Il semble y avoir un quasi consensus en France (dans le monde politique, mais c'est aussi je crois -je crains- l'avis de "Monsieur Tout-le-monde") sur la nécessité de réduire les taxes sur le pétrole. Ceux qui ont  assisté au débat public que la section de Gentilly avait organisé avec Jean-Marc Jancovici sur le réchauffement climatique et le "peak oil" doivent avoir quelques doutes sur l'opportunité de ce type de mesures. Personnellement je suis assez désespéré par la démagogie ou l'ignorance que cela révèle.

La réalité est que la réduction des taxes sur le pétrole aurait (je n'ose pas écrire aura) pour effet (1) d'augmenter les revenus des producteurs de pétrole et probablement aussi des distributeurs (2) de retarder la transition vers la sobriété énergétique.

Dans pas mal de pays, et tout particulièrement en Chine, les consommateurs sont "protégés" de la hausse des prix de l'énergie grâce à des subventions massives qu'ils paient par leurs impôts évidemment (mais presque personne ne fait ce genre de lien...) et c'est une catastrophe absolue : le résultat est la continuation d'une consommation effrénée d'énergie, sans amélioration de l'efficacité  énergétique.

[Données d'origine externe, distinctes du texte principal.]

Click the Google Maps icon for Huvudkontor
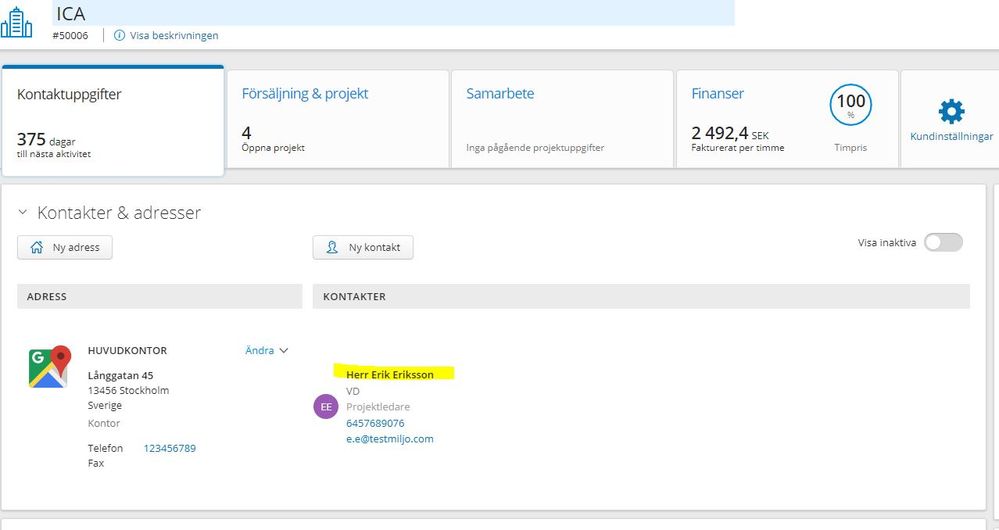This screenshot has height=530, width=999. point(50,367)
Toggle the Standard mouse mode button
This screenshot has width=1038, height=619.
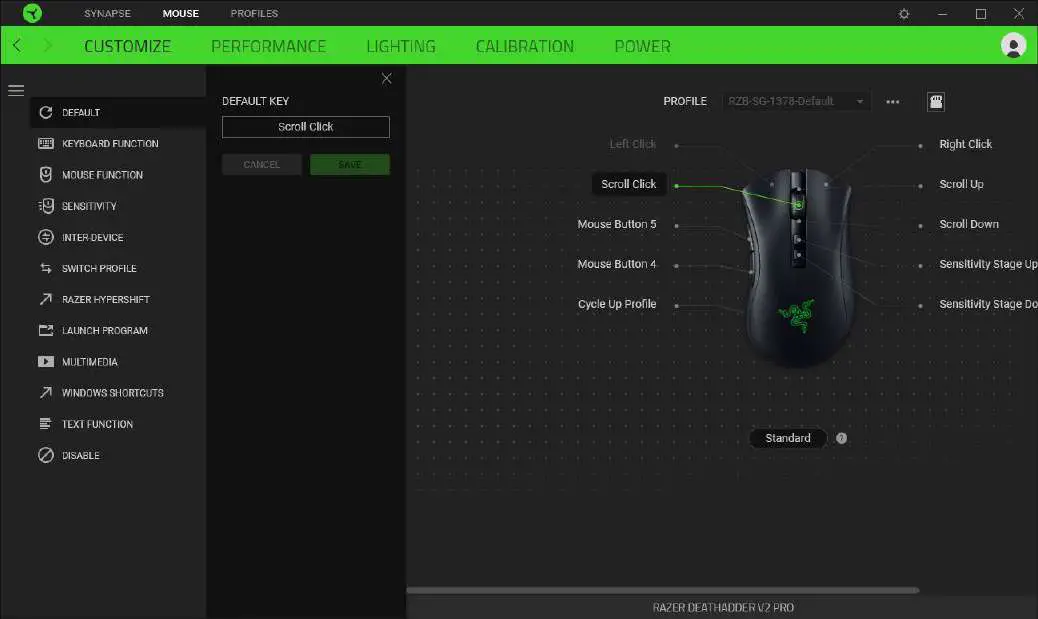pyautogui.click(x=788, y=438)
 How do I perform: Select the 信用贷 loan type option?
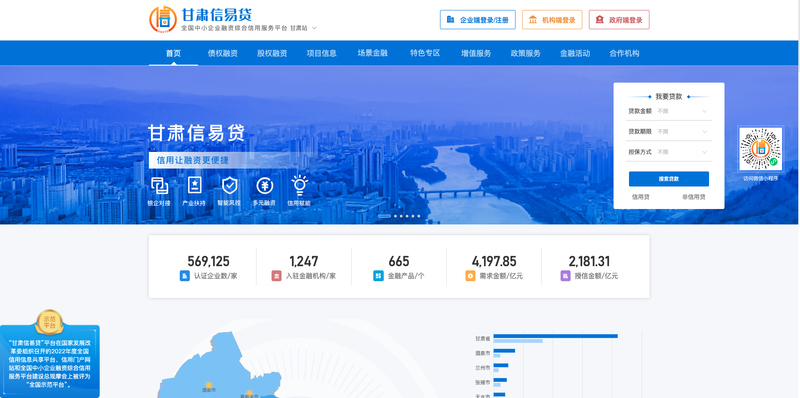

La probabilité que pour remplir les millions de nouveaux réservoirs mis chaque année sur les routes il soit nécessaire de passer à la liquéfaction du charbon quand le pétrole trop rare sera vraiment devenu inabordable (c'est à dire qu'il sera plus cher que les carburants synthétiques issus du charbon) augmente de jour en jour. Et là les pires scénario climatiques se réaliseront (+4°C). Les biocarburants de la première génération étant peu efficaces et contribuant à la crise alimentaire mondiale (concurrence pour l'usage des terres), seuls ceux des deuxième et troisième générations pourraient aider à se passer du pétrole, mais ce n'est pas pas pour demain et pas nécessairement à la hauteur des besoins ; la voiture électrique n'a d'intérêt que si l'électricité est produite avec des énergies renouvelables ou au moins non émissives de gaz à effet de serre donc il ne s'agit pas d'une vraie solution... La seule stratégie "soutenable" est la baisse de la consommation d'énergie, à commencer là où elle est la plus élevée. Dans les pays développés nous devrions en être à la mise en place de taxes sur l'énergie (ou le CO2) à croissance programmée et à la répartition des recettes qu'elles dégageront (transports publics, rénovation énergétique accélérée du parc de logements, éventuellement baisse des taxes sur les bas salaires...)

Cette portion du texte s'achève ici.